Der's more to Oireland.. dan dis.

When you hire me you don't just get some guy in a cheap suit who used to be on the telly...well you do - but you also get The Voice.






Ted's fooking funny, but Patridge is in a league of his own.

Aha!
 
tommers said:
haven't seen it. is it as good as "the epic "around the world in 80 days" (with jackie chan)"?



It's flawed but very entertaining indeed. Far far more interesting than that jackie chan shite
 
stavros said:
I think I remember reading somewhere that the character of Partridge was created by Stewart Lee and Richard Herring when writing for On The Hour, although I think his finest hours were in I'm Alan Partridge written by Coogan, Baynham and Iannucci.
I think it was a bit of a team effort between Coogan and Lee / Herring, and part of me recalls Coogan doing a character like Alan Partridge at the Edinburgh Fringe before On The Hour. Glad you mentioned OTH though - an absolute gem, sounds almost as fresh today as it did back then. I've got a few episodes, but there were big copyright problems getting the show released on CD as it involved lotsa different writers demanding different things iirc. Consequently, there were big culls of sketches in the final release.

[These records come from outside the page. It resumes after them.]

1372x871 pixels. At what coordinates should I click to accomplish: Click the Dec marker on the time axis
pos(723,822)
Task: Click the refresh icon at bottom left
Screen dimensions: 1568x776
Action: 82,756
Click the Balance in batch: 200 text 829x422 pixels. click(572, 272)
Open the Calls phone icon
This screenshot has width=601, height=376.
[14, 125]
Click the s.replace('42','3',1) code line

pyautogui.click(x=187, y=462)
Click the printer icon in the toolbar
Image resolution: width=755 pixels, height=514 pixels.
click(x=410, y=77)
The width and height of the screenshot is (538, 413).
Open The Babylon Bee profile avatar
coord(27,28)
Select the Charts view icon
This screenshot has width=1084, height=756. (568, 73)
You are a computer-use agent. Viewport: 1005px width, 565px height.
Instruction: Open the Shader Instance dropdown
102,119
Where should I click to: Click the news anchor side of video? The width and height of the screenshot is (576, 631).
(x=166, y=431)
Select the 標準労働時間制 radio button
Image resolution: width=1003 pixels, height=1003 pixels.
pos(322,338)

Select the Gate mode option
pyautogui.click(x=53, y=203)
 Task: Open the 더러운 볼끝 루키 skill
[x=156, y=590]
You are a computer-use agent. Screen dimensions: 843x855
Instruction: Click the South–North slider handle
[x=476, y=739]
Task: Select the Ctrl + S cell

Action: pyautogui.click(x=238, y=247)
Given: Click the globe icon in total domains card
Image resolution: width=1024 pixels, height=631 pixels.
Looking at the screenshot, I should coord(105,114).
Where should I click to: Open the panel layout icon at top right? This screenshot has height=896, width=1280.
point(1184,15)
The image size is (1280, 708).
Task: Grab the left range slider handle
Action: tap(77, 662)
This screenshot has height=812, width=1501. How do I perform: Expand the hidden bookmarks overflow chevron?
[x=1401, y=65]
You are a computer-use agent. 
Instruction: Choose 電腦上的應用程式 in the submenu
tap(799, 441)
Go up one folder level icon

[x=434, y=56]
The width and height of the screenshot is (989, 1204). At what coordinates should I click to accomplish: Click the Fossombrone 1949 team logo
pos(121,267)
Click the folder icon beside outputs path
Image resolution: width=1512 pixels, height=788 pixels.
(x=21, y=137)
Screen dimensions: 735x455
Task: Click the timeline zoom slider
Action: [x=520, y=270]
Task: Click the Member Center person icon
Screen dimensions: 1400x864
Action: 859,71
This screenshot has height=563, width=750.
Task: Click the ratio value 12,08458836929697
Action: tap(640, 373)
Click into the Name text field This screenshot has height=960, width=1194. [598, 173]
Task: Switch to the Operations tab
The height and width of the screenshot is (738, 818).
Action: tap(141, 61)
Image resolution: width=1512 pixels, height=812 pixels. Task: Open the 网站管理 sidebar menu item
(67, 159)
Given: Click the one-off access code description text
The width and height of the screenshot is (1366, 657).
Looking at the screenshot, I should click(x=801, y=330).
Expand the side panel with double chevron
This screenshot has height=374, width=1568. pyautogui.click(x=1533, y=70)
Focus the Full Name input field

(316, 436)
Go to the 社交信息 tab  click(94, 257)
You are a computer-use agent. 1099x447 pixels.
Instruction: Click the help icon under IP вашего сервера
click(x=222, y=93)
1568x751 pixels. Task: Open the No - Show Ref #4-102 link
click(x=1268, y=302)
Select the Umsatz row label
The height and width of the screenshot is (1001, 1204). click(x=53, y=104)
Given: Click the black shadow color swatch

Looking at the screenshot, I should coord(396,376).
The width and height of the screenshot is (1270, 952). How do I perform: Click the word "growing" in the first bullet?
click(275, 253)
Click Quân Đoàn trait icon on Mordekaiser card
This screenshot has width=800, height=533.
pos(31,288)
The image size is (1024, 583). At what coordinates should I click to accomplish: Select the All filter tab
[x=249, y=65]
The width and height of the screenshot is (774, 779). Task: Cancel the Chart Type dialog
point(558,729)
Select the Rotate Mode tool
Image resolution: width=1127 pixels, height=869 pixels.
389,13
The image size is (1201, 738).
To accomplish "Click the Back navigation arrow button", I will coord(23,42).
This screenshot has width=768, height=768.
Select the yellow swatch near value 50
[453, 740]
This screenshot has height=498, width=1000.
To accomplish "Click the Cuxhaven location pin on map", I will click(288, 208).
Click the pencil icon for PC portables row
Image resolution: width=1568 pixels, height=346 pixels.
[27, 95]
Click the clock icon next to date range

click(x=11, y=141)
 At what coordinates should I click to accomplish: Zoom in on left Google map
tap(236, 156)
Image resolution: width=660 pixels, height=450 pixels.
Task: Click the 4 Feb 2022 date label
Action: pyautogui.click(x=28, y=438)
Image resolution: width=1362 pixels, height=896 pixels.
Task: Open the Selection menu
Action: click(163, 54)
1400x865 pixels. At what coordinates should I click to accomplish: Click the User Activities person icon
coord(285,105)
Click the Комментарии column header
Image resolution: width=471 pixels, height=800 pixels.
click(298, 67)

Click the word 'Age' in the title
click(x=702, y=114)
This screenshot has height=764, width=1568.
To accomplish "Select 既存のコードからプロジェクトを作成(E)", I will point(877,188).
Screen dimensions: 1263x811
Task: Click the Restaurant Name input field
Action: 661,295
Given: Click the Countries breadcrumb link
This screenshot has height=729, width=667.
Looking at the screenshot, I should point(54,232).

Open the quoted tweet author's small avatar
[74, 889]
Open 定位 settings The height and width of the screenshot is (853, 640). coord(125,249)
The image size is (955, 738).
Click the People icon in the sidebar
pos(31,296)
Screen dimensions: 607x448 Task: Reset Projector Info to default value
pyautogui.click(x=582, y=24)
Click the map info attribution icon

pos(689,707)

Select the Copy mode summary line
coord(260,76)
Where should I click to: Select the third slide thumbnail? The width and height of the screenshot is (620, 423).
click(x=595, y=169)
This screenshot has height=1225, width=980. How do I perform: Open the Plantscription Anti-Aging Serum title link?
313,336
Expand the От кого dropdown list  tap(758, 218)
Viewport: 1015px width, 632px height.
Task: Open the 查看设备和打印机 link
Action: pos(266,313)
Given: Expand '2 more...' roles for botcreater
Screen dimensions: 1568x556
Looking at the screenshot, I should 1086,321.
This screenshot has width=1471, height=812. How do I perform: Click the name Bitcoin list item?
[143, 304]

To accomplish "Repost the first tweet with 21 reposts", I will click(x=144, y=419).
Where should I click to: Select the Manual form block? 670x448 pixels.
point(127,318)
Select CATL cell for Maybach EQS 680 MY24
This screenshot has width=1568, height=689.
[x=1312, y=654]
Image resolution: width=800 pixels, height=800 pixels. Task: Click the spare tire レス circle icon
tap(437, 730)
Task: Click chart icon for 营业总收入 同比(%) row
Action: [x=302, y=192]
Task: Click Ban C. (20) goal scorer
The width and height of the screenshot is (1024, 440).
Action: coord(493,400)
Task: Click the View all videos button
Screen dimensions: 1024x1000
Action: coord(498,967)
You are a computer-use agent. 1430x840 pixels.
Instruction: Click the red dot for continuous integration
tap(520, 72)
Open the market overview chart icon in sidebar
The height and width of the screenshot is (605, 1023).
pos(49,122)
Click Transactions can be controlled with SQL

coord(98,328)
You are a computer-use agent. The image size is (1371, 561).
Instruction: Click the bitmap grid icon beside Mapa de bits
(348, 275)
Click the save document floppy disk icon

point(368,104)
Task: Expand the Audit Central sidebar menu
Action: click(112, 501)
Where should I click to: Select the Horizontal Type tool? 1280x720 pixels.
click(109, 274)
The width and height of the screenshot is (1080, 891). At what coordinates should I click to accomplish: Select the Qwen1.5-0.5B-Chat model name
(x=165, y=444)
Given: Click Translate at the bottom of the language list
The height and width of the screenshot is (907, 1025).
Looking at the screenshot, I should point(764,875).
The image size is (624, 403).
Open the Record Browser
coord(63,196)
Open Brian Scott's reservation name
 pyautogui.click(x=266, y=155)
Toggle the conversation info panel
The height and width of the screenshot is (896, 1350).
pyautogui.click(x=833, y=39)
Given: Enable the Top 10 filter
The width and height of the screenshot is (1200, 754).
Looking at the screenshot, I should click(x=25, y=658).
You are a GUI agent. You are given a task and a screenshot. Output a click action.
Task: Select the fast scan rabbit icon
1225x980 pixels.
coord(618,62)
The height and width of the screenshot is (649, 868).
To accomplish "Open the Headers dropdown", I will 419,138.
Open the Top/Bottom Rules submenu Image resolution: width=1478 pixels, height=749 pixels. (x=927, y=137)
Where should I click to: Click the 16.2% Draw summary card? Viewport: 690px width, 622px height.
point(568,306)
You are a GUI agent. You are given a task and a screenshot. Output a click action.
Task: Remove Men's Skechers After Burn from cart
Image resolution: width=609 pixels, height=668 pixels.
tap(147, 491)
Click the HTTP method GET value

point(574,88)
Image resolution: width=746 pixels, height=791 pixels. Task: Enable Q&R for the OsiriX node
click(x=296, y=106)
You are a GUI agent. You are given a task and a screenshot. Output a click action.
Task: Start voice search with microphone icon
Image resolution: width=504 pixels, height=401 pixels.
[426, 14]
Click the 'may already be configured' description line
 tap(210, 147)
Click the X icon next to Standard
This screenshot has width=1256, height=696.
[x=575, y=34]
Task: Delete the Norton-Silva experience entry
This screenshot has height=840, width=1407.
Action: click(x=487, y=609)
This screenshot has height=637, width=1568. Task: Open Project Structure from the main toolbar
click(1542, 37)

Just like when you watch The Day Today... hard to believe that almost 14 years have elpased since then.
 
Hard to believe that a show that was a satire and parody of a news programme is now, at least in presentation terms, the norm for actual news shows...
 
kyser_soze said:
Hard to believe that a show that was a satire and parody of a news programme is now, at least in presentation terms, the norm for actual news shows...

I know! My husband will even call me from another room to see the news when it goes 'all Chris Morris'. :D
 
I have decided that I don't like Father Ted.

It was basically stage Irishry, written by a couple of neurotic, forelock-tugging D4s.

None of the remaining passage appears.